Dopamine is a biological fluid that diffuses extensively throughout the human brain and is classified as a catecholamine [100, 101]. Dopamine is critical for the regulation of human movement and emotional responses [102]. As a result, the analysis of dopamine levels in the human body, remarkably the cerebrospinal fluid (CSF), is critical for the early detection and treatment of a variety of neural diseases [103, 104]. Pagano et al. recently proposed a novel approach for developing a dopamine detection system based on SERS-LSPR by fabricating a hybrid layer of perylene bisimide (PBI) derivative and multishaped Au nanostructures (AuNS) [45]. The fabricated detection system is capable of detecting dopamine concentrations as low as 1 × 10−9 mM over a detection range of 10−9—10−5 mM with a linear response of 10−9–10−6 M. Due to the coupling mechanism between localized (AuNS) and propagating surface plasmons in the PBI/AuNS hybrid layer, such low levels of dopamine can be detected. Additionally, PBI aids in the sensing device’s surface functionalization. Eddin et al. modified the sensing surface of the Kretschmann-based SPR sensor by coating the Au thin film with chitosan-graphene quantum dots (CS-GQDs) to enable the detection of low levels of dopamine [27]. The sensing device detected dopamine with a sensitivity and limit of detection (LOD) of 0.011°/fM and 1 × 10−12 mM, respectively, over a detection range of 10−12—10−9 mM. It was discovered that the presence of CS-GQDs enhances the surface sensing ability to capture dopamine targets.
4. Summary and Further Perspectives
Kidneys are vital organs in the human body that filter the blood of metabolic waste and excess water while reabsorbing necessary chemicals and electrolytes, balancing acid-base conditions, and performing independent nephron functions. Thus, maintaining healthy kidneys is essential for human survival. However, kidney problems can result from physical damage or disease, resulting in various negative consequences and even death in humans. The concentration of urea and creatinine in either blood or urine could be used to diagnose kidney disease. The rise in normal urea and creatinine concentrations is a cause for concern that must be addressed. As a result, the development of SPR-based sensors is critical indetecting and monitoring kidney problems in the human body.

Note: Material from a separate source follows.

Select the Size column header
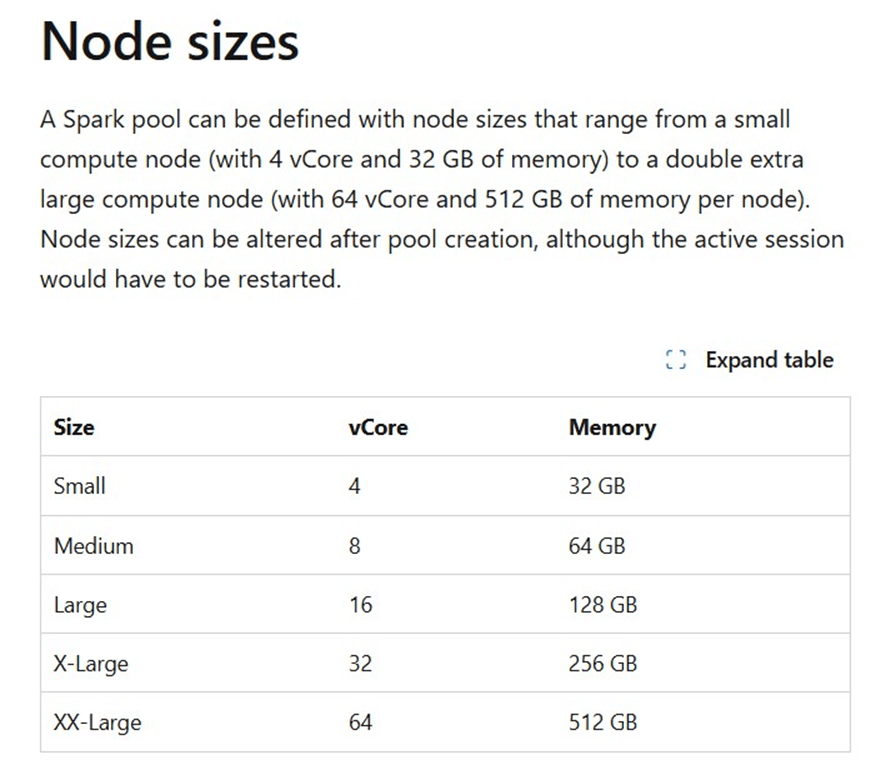The width and height of the screenshot is (896, 765). coord(74,427)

Several researchers have published their research on this topic to develop advanced technology for several detection targets related to kidney problems early detection or monitoring.

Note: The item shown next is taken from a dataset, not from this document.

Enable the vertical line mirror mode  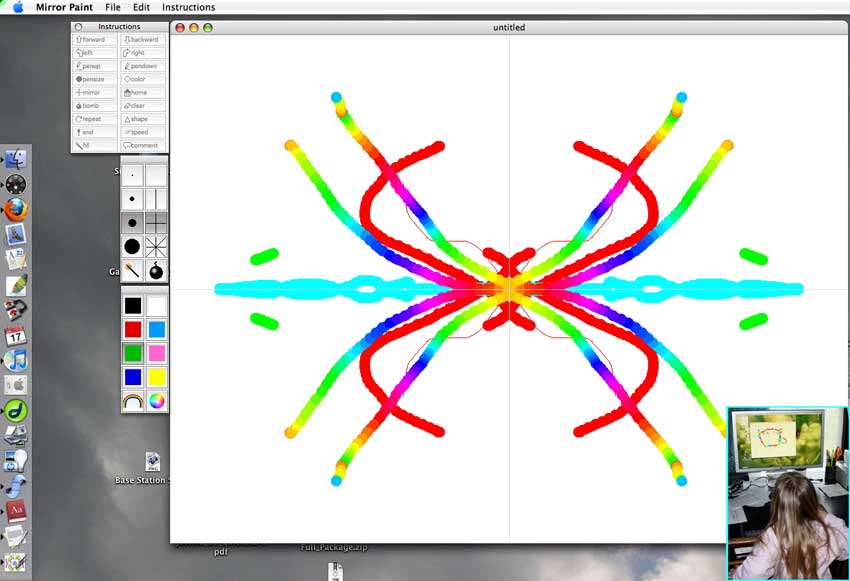click(x=156, y=198)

For urea and creatinine detection, SPR-based sensors have been developed into three configurations: thin-film SPR, LSPR-based sensors, and optical fiber-based SPR sensors. The thin-film SPR generates the SPR phenomenon using either Kretschmann or other configuration. Typically, a sensing surface modification with ligands or an immobilization matrix is used to improve the sensing surfaces' analytes capturing mechanism, resulting in improved sensor performance. LSPR-based sensors typically use metal nanoparticles (MNPs) such as AuNPs or AgNPs at the SERS sensor surfaces to improve sensing ability by utilizing the plasmonic phenomenon. The presence of MNPs has been reported to improve sensitivity and LOD values. Finally, optical-based SPR sensors are fabricated by coating the outer layer of an optical fiber with a metal thin film to generate plasmonic waves from the SPR phenomenon. MNPs are also coated on the metal thin-film layer to improve sensor performance by combining the LSPR phenomenon coupled with the SPR phenomenon from the thin metal film.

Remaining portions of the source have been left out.